- EUR/USD has continued to juggle below 1.0800 as the focus has shifted to ECB Lagarde’s speech.
- Weak retail demand and lower US PPI resulted in a sell-off in the S&P500 futures.
- The speech from ECB’ Lgarade will provide cues about the likely monetary policy action ahead.
The EUR/USD pair is displaying a lackluster performance below the critical resistance of 1.0800 in the Asian session. The major currency pair has turned sideways as investors are awaiting the speech from European Central Bank (ECB) President Christine Lagarde for fresh impetus.
The risk-off profile is turning huge further as the carry-forwarded selling pressure in the S&P500 futures is demonstrating a weaker risk appetite of the market participants. Weakness in United States equities was driven by the lower-than-anticipated Producer Price Index (PPI) and Retail Sales report. Poor retail demand has triggered the risk of lower sales, which might impact the operating margins of various firms.
Hawkish commentary from Federal Reserve (Fed) policymakers resulted in a V-shape recovery for the US Dollar Index (DXY). The majority of Fed policymakers are favoring slowing the pace of hiking interest rates but haven’t trimmed terminal rate projections. Philadelphia Fed President Patrick Harker expects terminal rate projection in a 5.25-5.50% range and achievement of 2% inflation in CY2025, as reported by Reuters.
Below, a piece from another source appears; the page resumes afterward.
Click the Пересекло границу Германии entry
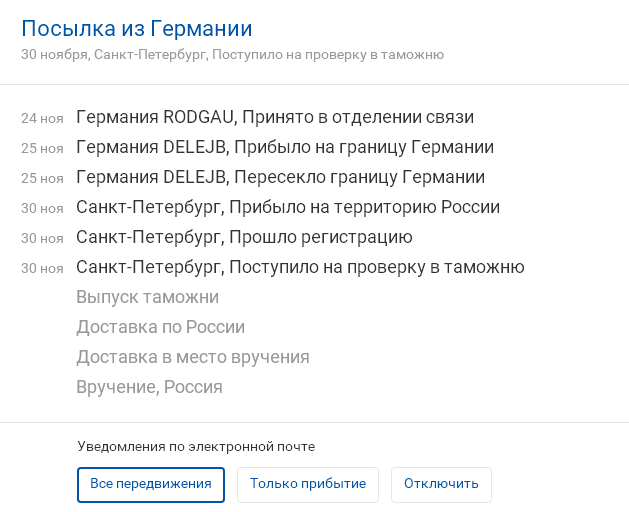This screenshot has height=512, width=629. [x=280, y=177]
The US Treasury yields are displaying volatility as investors are in a fix on whether to provide strength to the yields due to hawkish commentary from Fed policymakers or to build shorts amid lower PPI-inspired drop in inflation projections.
On the Eurozone front, the speech from ECB’s Lagarde will provide fresh cues about the likely monetary policy action in February. Earlier, Bloomberg reported that ECB policymakers are starting to consider a slower pace of interest-rate hikes after a likely 50 basis-point step in February. “The rapid energy-driven decline in headline inflation is giving the ECB a bit of breathing space, but policymakers will remain focused on persistent underlying pressures for now.